Nasza Loteria SR - pasek na kartach artykułów

Sztuka Jedzenia: Ryszard Ronczewski opowiada o menu na weselu Zbyszka Cybulskiego [ROZMOWA]

rozm. Gabriela Pewińska
Aktor Ryszard Ronczewski
Aktor Ryszard Ronczewski Anna Arent -Mendyk/Archiwum
W cyklu Sztuka Jedzenia z Ryszardem Ronczewskim - aktorem, o prawdziwym i... wydumanym menu na weselu Zbyszka Cybulskiego rozmawia Gabriela Pewińska

Perukę Osterwy Pan jadł ?
Nie pamiętam.

A powinien Pan. Pana szwagier, słynny sopocki poeta Jerzy Afanasjew, umieścił w książce "Sezon kolorowych chmur" "SZPISZ POTRAFF WESSELLNYCH nagrodzonych Wielkim Afanasjewem podanych w aptece u ppppppppp Zbyszkostwa Cybulskich". Pan na tym weselu był, miód i wino pił, bo to też było Pana wesele. Podwójny ubaw. Afanasjew pisze: "Jedliśmy. Karp po cybulskiemu, oksenszfanc, orszada weselna, dziennikarskie języki z rusztu, komary jak komary, plumpuding z aktorów, sarnina w miodzie, suflety w grzybach, peruka Osterwy, cebulka, goryle łapy faszerowane mrówczymi jajami, twardzioszek Kobiela, kawalkada cielęca z wąsami, końska noga ze śliwkami potrawa mamusi, śmierdziuch płachetka, percheron z pigwami, ondulowana główka kapusty i kartkę z napisem: tu był niegdyś tort/Sachera a la Psichinger/pożarłem go niestety/nie módlcie się za jego zdrowie"...
(śmiech)


Ale to nie koniec. "Piliśmy/Koń. Jak? Sam pan?/Li. Kier?/Czys. Ta!?/Per. Fumy!/ i pusta butelka z napisem: tu był niegdyś likier John Bull wychlałem go niestety/nie módlcie się za jego zdrowie". To oczywiście Afanasjewa licentia poetica. Co naprawdę jedliście na tym weselu?

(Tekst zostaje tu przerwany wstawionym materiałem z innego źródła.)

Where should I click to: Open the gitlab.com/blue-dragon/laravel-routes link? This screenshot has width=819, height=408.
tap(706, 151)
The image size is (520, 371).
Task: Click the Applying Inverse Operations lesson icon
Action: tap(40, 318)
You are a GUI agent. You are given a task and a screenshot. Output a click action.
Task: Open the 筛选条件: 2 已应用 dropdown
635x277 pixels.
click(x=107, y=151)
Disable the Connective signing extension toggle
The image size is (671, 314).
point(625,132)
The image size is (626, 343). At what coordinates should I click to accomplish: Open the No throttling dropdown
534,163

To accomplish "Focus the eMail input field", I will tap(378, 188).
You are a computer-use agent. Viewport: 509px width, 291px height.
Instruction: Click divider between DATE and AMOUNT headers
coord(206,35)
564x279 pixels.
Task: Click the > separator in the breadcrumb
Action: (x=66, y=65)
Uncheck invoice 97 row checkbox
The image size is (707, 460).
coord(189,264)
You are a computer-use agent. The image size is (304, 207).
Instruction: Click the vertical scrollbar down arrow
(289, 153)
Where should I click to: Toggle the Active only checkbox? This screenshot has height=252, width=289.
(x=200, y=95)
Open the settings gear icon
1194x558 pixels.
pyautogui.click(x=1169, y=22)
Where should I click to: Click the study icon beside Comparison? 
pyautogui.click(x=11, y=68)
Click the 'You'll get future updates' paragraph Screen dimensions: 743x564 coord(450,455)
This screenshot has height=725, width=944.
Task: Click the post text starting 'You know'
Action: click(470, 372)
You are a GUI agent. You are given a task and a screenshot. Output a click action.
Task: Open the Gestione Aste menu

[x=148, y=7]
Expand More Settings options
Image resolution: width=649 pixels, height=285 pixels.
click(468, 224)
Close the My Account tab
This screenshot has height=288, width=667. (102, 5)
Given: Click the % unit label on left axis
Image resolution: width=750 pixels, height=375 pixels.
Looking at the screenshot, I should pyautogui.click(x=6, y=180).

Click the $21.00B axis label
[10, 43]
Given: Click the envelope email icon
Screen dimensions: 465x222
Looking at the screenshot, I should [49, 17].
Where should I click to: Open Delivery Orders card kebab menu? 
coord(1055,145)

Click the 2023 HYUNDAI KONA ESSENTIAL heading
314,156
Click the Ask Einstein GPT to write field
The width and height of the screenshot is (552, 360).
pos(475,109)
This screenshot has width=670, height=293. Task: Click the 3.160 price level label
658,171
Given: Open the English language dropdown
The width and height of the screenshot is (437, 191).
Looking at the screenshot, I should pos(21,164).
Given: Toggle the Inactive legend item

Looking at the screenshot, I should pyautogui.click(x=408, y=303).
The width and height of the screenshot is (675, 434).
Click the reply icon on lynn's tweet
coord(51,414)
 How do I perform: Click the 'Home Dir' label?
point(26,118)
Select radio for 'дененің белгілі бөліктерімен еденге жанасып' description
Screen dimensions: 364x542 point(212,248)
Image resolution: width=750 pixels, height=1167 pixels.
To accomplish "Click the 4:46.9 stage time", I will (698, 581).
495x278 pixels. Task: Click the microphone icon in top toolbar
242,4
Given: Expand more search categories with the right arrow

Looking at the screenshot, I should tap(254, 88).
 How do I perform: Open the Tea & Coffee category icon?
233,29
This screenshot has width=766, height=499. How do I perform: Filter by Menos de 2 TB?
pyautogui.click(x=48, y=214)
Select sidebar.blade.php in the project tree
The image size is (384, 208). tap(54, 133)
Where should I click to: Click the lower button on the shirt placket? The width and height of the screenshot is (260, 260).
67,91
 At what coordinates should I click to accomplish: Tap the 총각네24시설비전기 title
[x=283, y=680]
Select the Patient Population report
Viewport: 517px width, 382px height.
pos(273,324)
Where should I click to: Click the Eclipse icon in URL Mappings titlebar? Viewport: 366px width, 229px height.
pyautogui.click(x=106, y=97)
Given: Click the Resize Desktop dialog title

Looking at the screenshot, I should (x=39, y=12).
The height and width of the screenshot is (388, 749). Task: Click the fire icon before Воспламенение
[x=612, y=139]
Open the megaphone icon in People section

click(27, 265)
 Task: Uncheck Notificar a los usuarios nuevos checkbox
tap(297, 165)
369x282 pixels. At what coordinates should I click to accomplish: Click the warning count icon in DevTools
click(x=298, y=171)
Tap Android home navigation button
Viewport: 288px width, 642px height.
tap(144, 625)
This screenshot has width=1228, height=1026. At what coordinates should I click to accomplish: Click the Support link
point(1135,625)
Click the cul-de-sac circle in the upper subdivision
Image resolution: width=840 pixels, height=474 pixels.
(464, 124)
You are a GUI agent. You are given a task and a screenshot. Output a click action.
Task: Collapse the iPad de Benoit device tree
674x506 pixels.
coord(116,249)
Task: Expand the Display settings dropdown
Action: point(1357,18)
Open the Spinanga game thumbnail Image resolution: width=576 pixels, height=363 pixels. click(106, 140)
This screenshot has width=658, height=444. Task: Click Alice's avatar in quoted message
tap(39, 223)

Nazwy tych dań pochodzą z poetyki, którą w owym czasie Jurek uprawiał. Taki pure nonsens, troszkę z Gałczyńskiego, który pisze na przykład: "pitwa rodzaj rypały". Pani wie, o kim mowa?

Nie wiem.
Nikt nie wie. Tak i Jurek nadał imiona potrawom, o których nikt nie słyszał. Pewno były smaczne... Dotyczą uczty, która odbyła się ponad pół wieku temu w Chmielnie. W obszernym wnętrzu restauracji kaszubskiej, która chyba jeszcze istnieje. Byłem na tym weselu, bo się przyjaźniliśmy. Tego dnia też, jak Zbyszek i Ela, i ja brałem ślub, ale to nie było nasze weselisko, nasze czekało w Bukowinie Tatrzańskiej.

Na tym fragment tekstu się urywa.